Where a line contains "Where should I", begin there and restate word for word every line to the end of the entries below, pictures excluded.

--- START ---

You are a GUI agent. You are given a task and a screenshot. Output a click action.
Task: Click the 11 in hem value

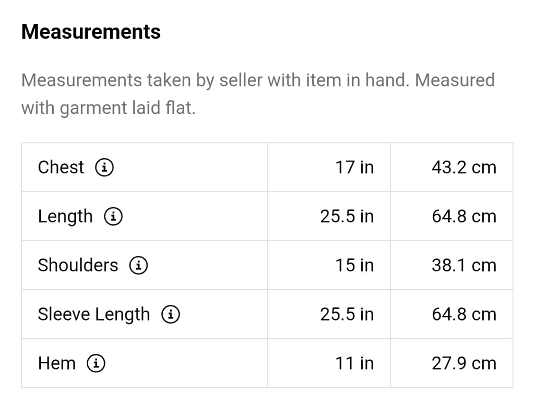(354, 363)
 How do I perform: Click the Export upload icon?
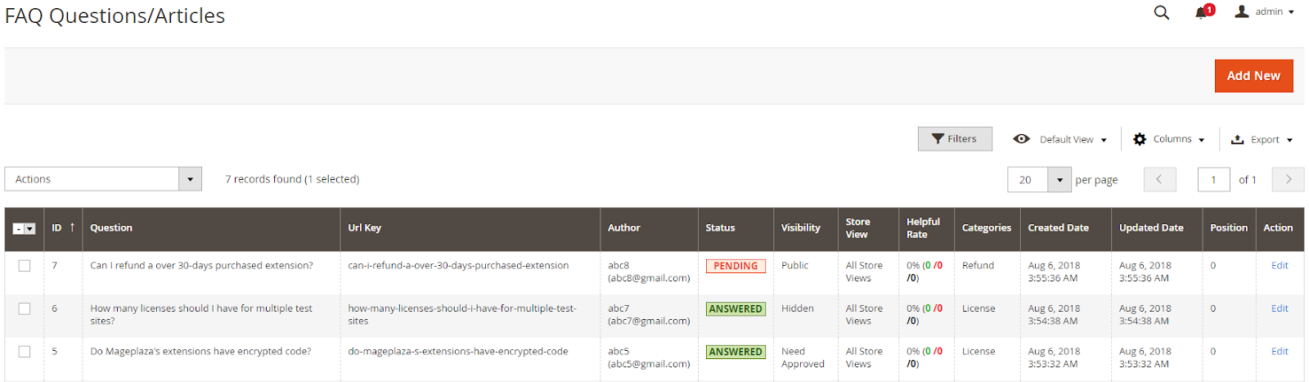1238,140
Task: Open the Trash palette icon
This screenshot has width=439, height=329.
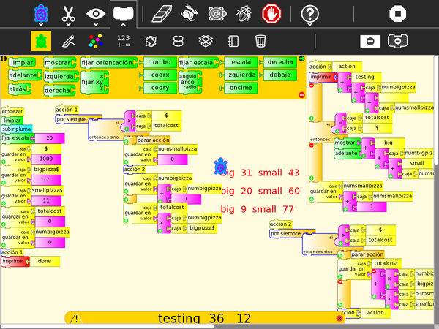Action: [x=260, y=41]
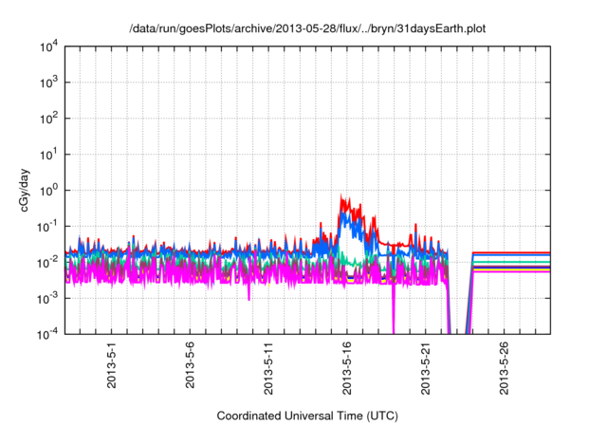
Task: Click the 10^0 y-axis tick label
Action: click(49, 190)
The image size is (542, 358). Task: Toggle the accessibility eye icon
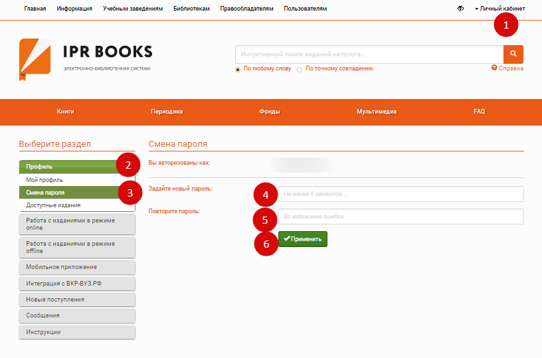pos(460,9)
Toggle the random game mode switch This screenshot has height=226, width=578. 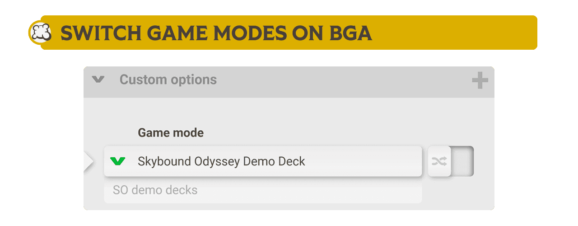tap(450, 161)
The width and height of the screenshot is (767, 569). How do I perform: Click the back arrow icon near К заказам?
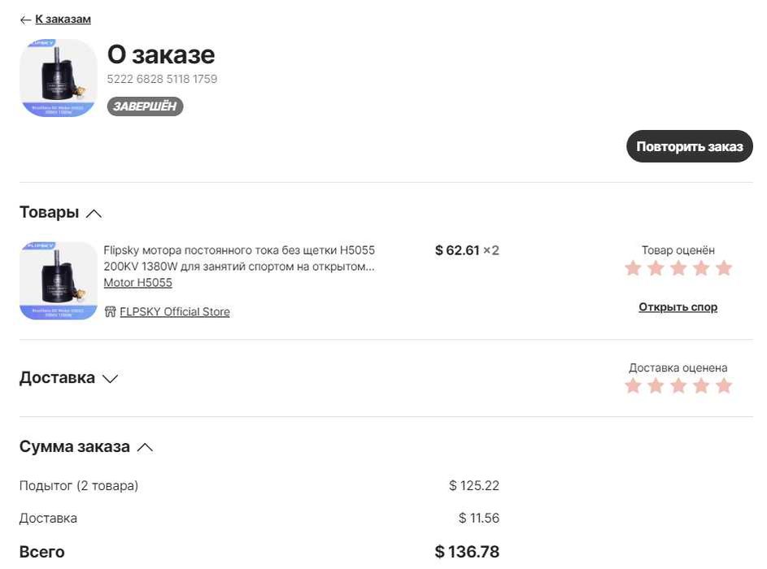(25, 20)
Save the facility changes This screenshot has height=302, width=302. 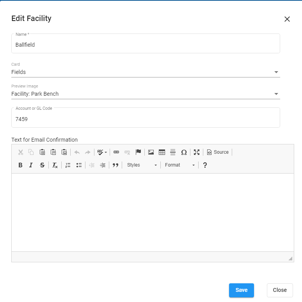click(x=241, y=290)
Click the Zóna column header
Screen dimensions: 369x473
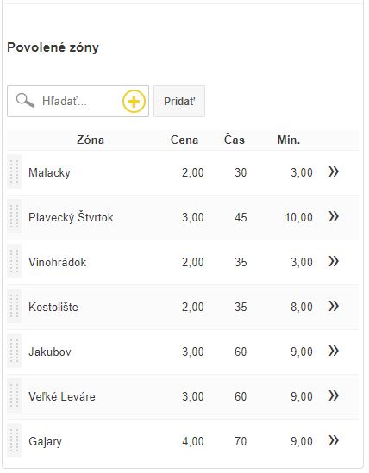click(91, 140)

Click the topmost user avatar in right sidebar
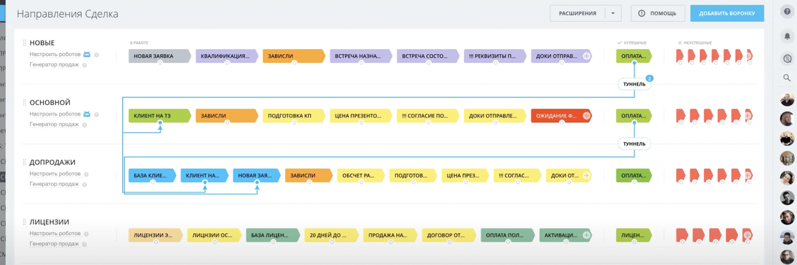click(x=787, y=100)
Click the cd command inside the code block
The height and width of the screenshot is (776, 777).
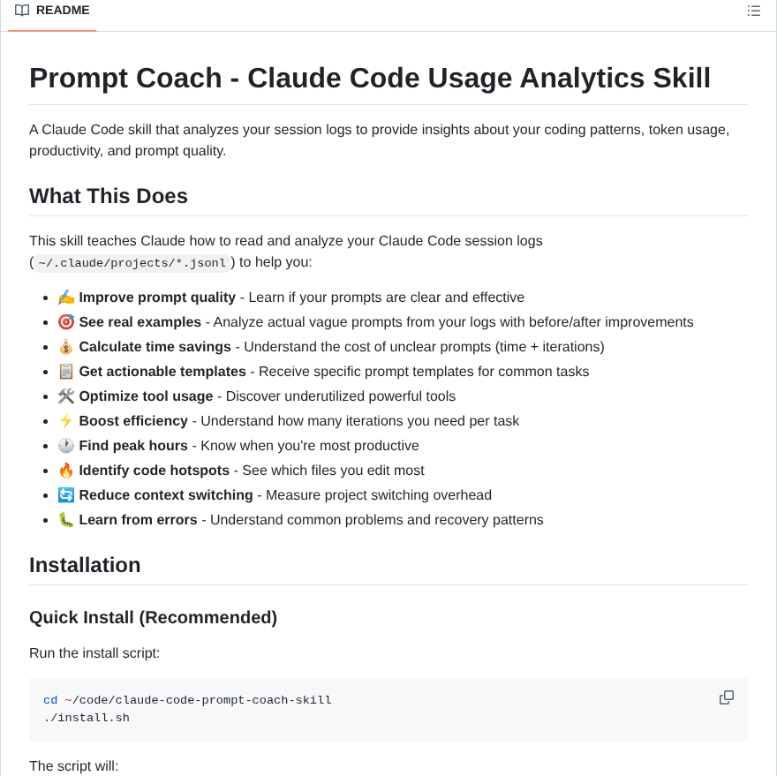(x=49, y=699)
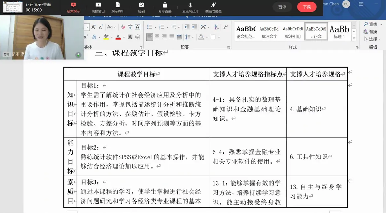Click the yellow text highlight color button

pyautogui.click(x=106, y=37)
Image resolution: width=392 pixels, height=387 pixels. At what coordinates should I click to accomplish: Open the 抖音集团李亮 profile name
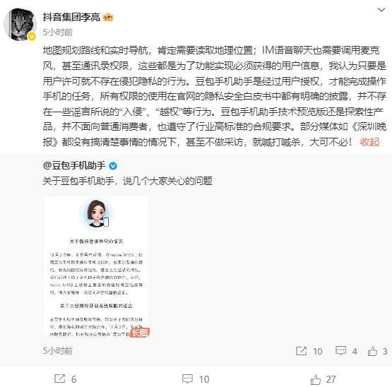[x=71, y=17]
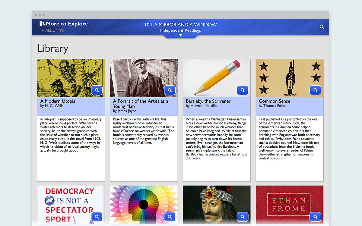Click magnifier on Democracy Is Not a Spectator Sport
The height and width of the screenshot is (226, 362).
97,217
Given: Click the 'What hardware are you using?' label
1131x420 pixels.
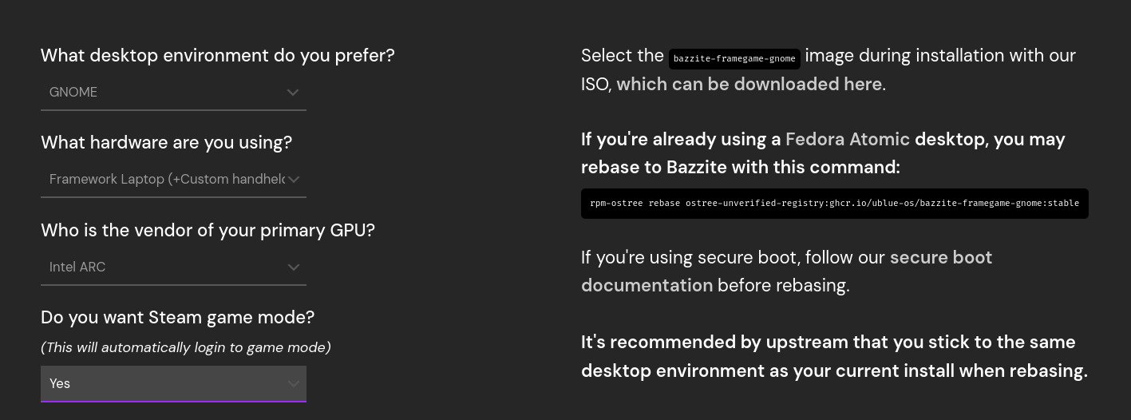Looking at the screenshot, I should [166, 143].
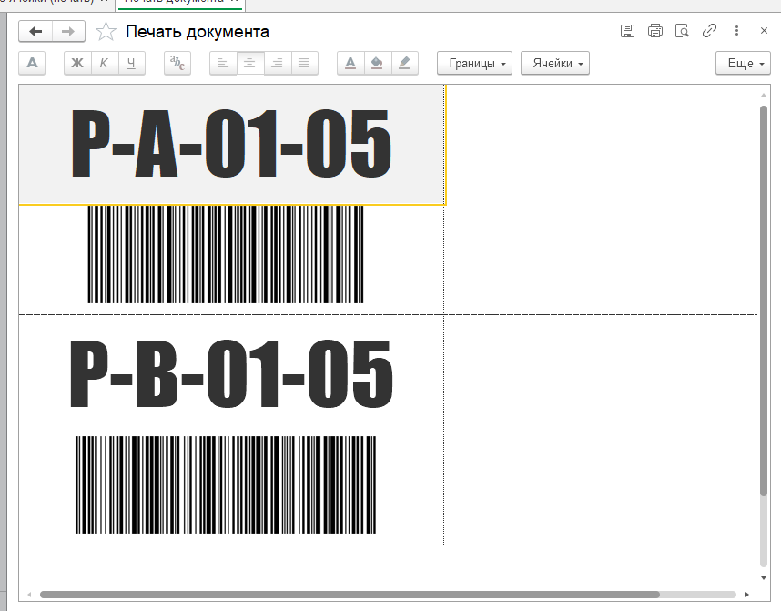Click the save document floppy icon
The image size is (781, 611).
click(627, 31)
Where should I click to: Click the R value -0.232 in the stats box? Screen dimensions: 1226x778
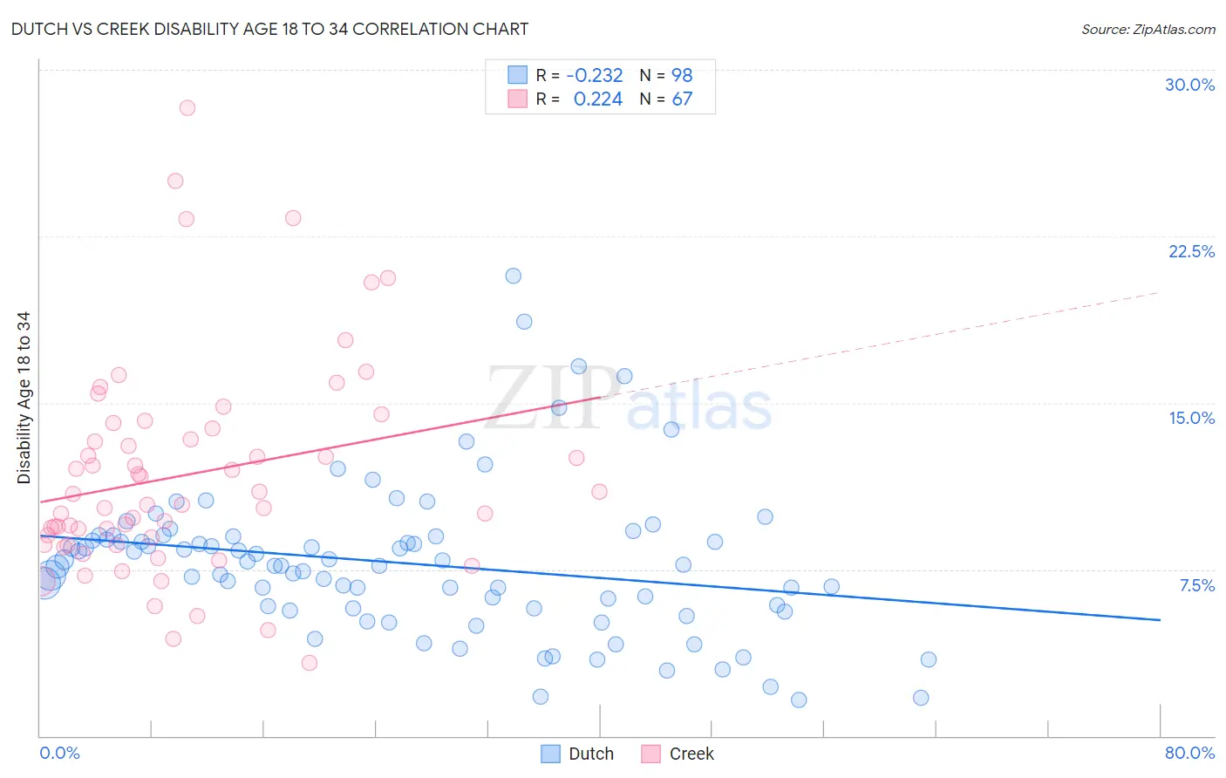pos(595,75)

--- END ---

[SOLUTION TO THE EXERCISE]
Where should I click to: Click the R value -0.232 in the stats box? Screen dimensions: 1226x778
pos(595,75)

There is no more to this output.